Running generators on fossil fuels results in 200,000 tonnes of harmful CO2 emissions, which contribute deleterious climate change outcomes. However, associated costs of these and other greenhouse gas (GHG) emissions is largely unmonitored. Implementing energy efficiency measures could rapidly, and significantly, reduce energy consumption while rolling out sustainable energy solutions—such as a decarbonized electricity supply—can lead to further reductions in costs to and for humanitarian responses.
Guided by strategic and committed partnerships, the Decarbonizing Humanitarian Energy Multi-Partner Trust Fund (MPTF) facilitates a Centralized Clean Energy Service (CCES) that is designed to reduce energy consumption and costs for individual client organizations. Stakeholder action supports the straightforward involvement of the private sector to increase Fund investment capacity and coordinates multiple projects (“bundling”) to achieve economies of scale and unlock innovative financing mechanisms. In doing so, stakeholders open opportunities to imrove energy access to displaced and local/host communities in tandem with producing a suite of evidence-based communications materials that promote lower carbon operations. Centralizing aggregation also reveals possibilities for integrating new financing mechanisms that support the transition to sustainable energy solutions or improved energy access for everyone.
Fund results are sought through six “package” areas:
- Coordination and Strategic Project Development
- Evidence and Technical Assistance
- Greening Humanitarian Energy Infrastructure
- Leveraging Finance
- Capacity Strengthening and Knowledge Sharing
- Research on Enabling Community Access
In doing so, outcomes are projected to significantly reduce GHG emissions and are aligned with Sustainable Development Goals (SDGs) 7 and 13, and also contribute to institutional sustainability commitments made under the Climate and Environment Charter for Humanitarian Organizations, United Nations Greening the Blue, and nationally determined contributions of programme countries, as per the Paris Agreement.
Theory of change
In launching the CCES the Decarbonizing Humanitarian Energy MPTF consortium will facilitate a broad, global transformation of existing energy infrastructure in fragile settings towards more sustainable sources of energy.
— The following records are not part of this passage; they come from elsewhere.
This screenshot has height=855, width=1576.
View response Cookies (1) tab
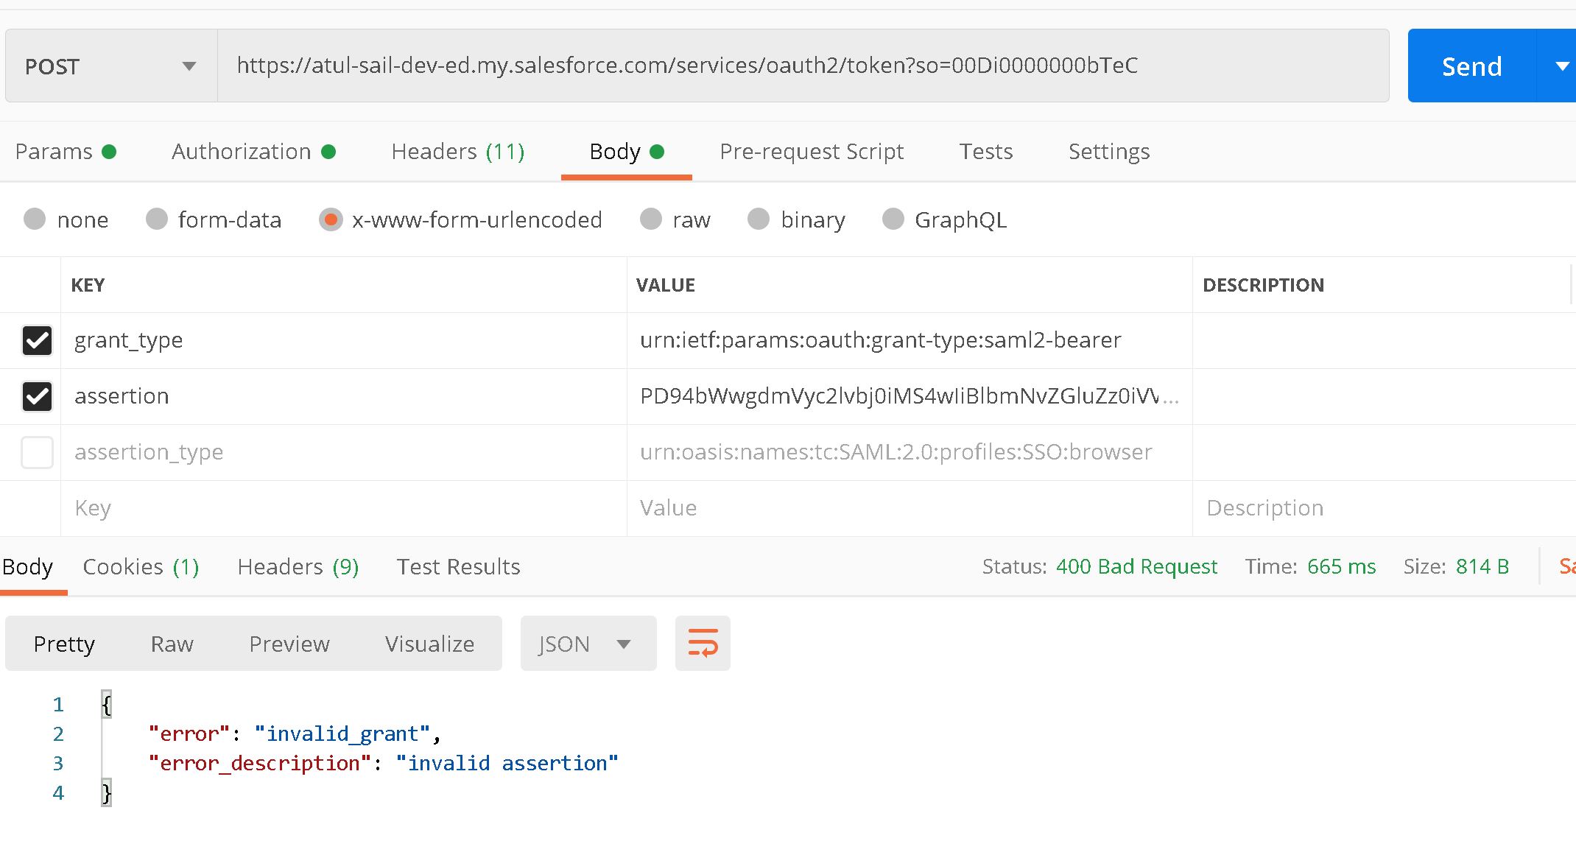[x=141, y=566]
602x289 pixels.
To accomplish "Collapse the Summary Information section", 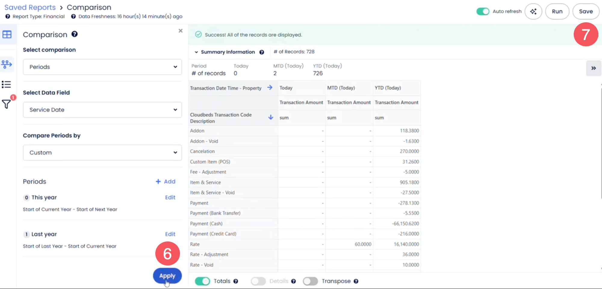I will [196, 52].
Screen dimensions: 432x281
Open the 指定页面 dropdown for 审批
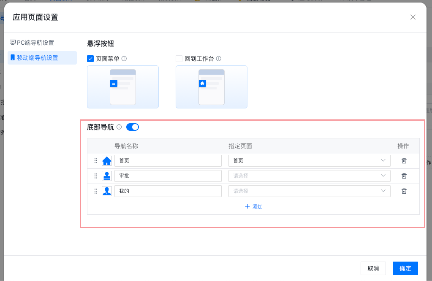(309, 176)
To do this Fund partners provide technical assistance and promote sustainable delivery models that involve the private sector in installing, maintaining and operating energy infrastructure in emergency and humanitarian contexts while continually evaluating opportunities to extend electricity access to conflict and crisis-affected communities.
Anticipated results are reductions in GHG emissions, cost savings, employment opportunities, improved essential service delivery and capacity strengthening at local and global levels. CCES projects are designed to reduce energy consumption and costs for client organizations (such as humanitarian, government, or community partners that manage diesel gensets in humanitarian contexts), simplify involvement for the private sector to increase investments, bundle projects to achieve economies of scale and unlock innovative financing mechanisms, and secure financing while leveraging private sector presence to enable wider community energy access.
Action and investments not only deliver on the goals of the Global Platform for Action on Sustainable Energy in Displacement Settings, but also propose a new global framework for achieving SDG 7 in displacement contexts (GPA Framework document).